→ **Problem to solve**:
The answer should be each line of the records that contains the word "Policy"; please copy them all.

→ **Data shown**:

────────────────────────────────────────

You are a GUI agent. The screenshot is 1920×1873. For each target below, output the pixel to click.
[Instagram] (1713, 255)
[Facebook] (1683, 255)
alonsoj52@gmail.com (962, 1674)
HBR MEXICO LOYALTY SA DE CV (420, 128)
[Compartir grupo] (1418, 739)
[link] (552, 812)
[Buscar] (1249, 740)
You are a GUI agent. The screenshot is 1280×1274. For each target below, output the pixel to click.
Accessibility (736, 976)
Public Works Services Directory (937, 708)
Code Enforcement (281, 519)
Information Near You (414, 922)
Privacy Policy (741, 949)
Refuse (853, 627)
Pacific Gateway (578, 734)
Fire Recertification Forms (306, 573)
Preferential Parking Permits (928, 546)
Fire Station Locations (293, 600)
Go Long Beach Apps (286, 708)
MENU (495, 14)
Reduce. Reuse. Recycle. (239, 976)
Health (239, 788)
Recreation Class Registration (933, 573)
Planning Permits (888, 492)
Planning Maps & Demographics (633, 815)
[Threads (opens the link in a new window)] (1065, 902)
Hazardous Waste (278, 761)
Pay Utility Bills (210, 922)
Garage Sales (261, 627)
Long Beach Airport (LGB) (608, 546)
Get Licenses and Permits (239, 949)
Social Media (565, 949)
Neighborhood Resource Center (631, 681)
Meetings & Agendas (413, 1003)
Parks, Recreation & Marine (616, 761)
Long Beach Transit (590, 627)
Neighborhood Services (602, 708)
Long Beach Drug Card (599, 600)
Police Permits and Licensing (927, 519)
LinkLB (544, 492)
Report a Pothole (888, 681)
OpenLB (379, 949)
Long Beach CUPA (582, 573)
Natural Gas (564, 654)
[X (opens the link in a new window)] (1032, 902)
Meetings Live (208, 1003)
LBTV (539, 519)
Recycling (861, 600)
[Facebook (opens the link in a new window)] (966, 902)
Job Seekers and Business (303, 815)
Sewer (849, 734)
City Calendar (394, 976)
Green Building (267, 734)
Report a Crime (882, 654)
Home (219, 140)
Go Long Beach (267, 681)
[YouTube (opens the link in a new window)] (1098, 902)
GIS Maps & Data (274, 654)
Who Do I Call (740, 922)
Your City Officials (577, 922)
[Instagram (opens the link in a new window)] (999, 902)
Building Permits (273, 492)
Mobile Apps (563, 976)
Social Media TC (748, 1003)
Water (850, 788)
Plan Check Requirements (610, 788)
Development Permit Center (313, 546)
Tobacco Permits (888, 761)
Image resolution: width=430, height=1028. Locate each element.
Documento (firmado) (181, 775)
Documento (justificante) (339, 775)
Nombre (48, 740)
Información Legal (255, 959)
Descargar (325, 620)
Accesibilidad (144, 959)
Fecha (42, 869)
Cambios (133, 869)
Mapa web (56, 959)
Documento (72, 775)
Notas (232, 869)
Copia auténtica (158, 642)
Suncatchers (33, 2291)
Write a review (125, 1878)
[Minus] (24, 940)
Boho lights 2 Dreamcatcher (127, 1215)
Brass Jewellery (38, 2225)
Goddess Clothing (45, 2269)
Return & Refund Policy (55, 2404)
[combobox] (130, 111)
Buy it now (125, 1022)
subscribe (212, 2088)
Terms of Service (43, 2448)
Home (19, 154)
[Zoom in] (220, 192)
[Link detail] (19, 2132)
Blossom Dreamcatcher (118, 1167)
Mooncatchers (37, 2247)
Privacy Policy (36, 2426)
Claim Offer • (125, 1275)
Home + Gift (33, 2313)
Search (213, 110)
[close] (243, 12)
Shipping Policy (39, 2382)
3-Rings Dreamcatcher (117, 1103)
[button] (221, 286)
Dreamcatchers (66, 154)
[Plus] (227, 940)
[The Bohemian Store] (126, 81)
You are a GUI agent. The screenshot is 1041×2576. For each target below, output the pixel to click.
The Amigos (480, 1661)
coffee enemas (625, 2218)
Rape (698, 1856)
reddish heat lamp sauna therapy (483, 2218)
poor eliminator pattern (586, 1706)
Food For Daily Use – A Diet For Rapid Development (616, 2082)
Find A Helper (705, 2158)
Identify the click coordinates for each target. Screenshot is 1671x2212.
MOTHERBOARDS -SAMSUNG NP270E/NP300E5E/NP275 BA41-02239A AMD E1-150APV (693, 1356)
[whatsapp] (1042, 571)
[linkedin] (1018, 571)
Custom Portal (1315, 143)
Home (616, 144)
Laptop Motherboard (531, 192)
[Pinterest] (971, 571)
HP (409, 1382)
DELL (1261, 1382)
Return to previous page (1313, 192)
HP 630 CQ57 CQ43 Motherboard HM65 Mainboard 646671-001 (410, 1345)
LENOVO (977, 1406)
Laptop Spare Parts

────────────────────────────────────────

→ **Expected answer**:
Privacy Policy (741, 949)
Return & Refund Policy (55, 2404)
Privacy Policy (36, 2426)
Shipping Policy (39, 2382)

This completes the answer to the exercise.